▸ **THE PROBLEM**: Beneath this task are records; print exactly the stretch of them from the line with "ロキ (920, 786)" through the line with "Galerie (352, 2486)", both ends included.

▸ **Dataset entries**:

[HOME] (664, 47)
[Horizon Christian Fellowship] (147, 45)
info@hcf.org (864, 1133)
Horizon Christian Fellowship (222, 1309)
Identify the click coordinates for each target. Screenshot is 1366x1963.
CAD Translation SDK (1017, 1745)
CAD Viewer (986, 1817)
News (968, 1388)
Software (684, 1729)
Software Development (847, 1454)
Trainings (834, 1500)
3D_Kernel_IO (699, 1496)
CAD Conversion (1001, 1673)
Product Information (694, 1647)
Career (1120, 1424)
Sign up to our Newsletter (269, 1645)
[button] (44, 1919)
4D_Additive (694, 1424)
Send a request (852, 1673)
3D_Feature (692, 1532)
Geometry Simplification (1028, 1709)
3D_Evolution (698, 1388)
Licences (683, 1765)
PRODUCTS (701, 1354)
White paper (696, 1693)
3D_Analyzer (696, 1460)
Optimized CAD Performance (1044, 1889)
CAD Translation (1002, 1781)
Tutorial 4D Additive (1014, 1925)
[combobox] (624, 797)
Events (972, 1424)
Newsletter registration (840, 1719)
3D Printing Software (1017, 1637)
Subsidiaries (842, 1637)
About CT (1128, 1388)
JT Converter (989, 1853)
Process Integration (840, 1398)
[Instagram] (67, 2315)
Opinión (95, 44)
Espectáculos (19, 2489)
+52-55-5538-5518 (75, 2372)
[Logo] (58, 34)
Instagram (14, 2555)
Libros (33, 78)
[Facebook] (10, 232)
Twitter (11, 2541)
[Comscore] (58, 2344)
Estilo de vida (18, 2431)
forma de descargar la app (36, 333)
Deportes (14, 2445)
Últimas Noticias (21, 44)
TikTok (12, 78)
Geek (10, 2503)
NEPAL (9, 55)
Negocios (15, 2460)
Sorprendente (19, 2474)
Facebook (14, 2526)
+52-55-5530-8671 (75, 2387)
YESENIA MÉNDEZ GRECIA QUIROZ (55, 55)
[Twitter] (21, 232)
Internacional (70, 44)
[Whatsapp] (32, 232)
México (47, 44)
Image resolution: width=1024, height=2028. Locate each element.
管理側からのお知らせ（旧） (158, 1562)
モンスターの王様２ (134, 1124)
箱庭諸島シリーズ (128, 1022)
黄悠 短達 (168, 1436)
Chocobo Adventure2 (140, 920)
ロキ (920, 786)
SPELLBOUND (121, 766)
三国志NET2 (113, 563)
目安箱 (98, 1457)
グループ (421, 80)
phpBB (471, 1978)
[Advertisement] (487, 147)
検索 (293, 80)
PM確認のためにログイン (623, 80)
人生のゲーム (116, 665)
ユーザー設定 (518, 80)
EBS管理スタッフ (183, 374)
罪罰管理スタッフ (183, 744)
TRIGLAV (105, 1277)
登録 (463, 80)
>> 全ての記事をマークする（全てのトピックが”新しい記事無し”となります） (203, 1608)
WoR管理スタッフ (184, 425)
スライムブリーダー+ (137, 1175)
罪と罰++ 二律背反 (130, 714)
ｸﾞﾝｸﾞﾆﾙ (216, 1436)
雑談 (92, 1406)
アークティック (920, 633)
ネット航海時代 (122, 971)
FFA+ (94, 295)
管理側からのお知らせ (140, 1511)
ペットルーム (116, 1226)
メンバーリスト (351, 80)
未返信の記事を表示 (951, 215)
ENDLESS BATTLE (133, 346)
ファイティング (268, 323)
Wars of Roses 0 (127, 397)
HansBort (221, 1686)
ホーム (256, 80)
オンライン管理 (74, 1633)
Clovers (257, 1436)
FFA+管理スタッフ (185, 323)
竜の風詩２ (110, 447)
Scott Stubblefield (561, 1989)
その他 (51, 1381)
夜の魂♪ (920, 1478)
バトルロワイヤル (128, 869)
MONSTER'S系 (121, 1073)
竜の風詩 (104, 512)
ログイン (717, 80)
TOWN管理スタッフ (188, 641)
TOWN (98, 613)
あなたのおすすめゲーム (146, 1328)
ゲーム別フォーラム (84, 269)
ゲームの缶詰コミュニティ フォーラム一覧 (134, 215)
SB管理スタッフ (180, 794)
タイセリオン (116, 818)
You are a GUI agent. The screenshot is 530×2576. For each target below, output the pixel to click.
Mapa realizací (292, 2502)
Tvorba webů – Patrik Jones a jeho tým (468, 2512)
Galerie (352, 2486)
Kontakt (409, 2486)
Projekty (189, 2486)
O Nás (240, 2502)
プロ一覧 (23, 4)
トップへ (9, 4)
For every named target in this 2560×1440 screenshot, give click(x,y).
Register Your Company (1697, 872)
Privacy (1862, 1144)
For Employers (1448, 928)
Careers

▸ **ANSWER SPACE**:
ロキ (920, 786)
SPELLBOUND (121, 766)
三国志NET2 (113, 563)
目安箱 (98, 1457)
グループ (421, 80)
phpBB (471, 1978)
[Advertisement] (487, 147)
検索 (293, 80)
PM確認のためにログイン (623, 80)
人生のゲーム (116, 665)
ユーザー設定 (518, 80)
EBS管理スタッフ (183, 374)
罪罰管理スタッフ (183, 744)
TRIGLAV (105, 1277)
登録 (463, 80)
>> 全ての記事をマークする（全てのトピックが”新しい記事無し”となります） (203, 1608)
WoR管理スタッフ (184, 425)
スライムブリーダー+ (137, 1175)
罪と罰++ 二律背反 (130, 714)
ｸﾞﾝｸﾞﾆﾙ (216, 1436)
雑談 (92, 1406)
アークティック (920, 633)
ネット航海時代 (122, 971)
FFA+ (94, 295)
管理側からのお知らせ (140, 1511)
ペットルーム (116, 1226)
メンバーリスト (351, 80)
未返信の記事を表示 (951, 215)
ENDLESS BATTLE (133, 346)
ファイティング (268, 323)
Wars of Roses 0 (127, 397)
HansBort (221, 1686)
ホーム (256, 80)
オンライン管理 (74, 1633)
Clovers (257, 1436)
FFA+管理スタッフ (185, 323)
竜の風詩２ (110, 447)
Scott Stubblefield (561, 1989)
その他 (51, 1381)
夜の魂♪ (920, 1478)
バトルロワイヤル (128, 869)
MONSTER'S系 (121, 1073)
竜の風詩 (104, 512)
ログイン (717, 80)
TOWN管理スタッフ (188, 641)
TOWN (98, 613)
あなたのおすすめゲーム (146, 1328)
ゲーム別フォーラム (84, 269)
ゲームの缶詰コミュニティ フォーラム一覧 (134, 215)
SB管理スタッフ (180, 794)
タイセリオン (116, 818)
You are a GUI agent. The screenshot is 530×2576. For each target below, output the pixel to click.
Mapa realizací (292, 2502)
Tvorba webů – Patrik Jones a jeho tým (468, 2512)
Galerie (352, 2486)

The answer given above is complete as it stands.